▶ Task statement
Exactly as they appear below, repeat the lines from the one with "You are a computer-use agent." through the one with "Click checkmark beside", and no others.

▶ Stored items
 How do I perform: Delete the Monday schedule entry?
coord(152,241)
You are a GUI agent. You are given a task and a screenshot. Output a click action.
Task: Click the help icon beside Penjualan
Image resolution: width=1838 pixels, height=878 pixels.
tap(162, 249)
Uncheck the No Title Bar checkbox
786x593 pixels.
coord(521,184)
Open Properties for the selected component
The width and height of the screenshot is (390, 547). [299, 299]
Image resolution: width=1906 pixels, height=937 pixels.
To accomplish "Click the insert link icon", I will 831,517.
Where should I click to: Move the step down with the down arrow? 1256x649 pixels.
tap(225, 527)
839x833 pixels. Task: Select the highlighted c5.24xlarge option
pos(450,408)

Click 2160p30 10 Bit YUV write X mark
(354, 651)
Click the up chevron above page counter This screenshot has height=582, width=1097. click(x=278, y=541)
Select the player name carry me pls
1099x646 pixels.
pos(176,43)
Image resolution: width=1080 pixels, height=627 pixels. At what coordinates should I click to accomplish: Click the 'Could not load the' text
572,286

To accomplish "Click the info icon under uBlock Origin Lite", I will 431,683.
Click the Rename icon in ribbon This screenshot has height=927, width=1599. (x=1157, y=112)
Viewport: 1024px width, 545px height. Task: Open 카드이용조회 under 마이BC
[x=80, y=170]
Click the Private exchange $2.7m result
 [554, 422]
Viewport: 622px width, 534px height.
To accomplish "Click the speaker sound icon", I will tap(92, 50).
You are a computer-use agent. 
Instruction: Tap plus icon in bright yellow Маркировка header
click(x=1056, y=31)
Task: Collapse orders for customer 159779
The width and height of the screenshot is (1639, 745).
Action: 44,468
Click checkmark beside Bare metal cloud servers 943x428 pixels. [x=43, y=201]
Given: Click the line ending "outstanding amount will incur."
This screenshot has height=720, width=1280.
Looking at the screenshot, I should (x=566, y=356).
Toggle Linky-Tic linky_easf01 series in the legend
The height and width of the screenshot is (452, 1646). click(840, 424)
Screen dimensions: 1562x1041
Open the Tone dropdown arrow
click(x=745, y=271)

▶ Completed task
You are a computer-use agent. 
Instruction: Tap plus icon in bright yellow Маркировка header
click(x=1056, y=31)
Task: Collapse orders for customer 159779
The width and height of the screenshot is (1639, 745).
Action: 44,468
Click checkmark beside Bare metal cloud servers 943x428 pixels. [x=43, y=201]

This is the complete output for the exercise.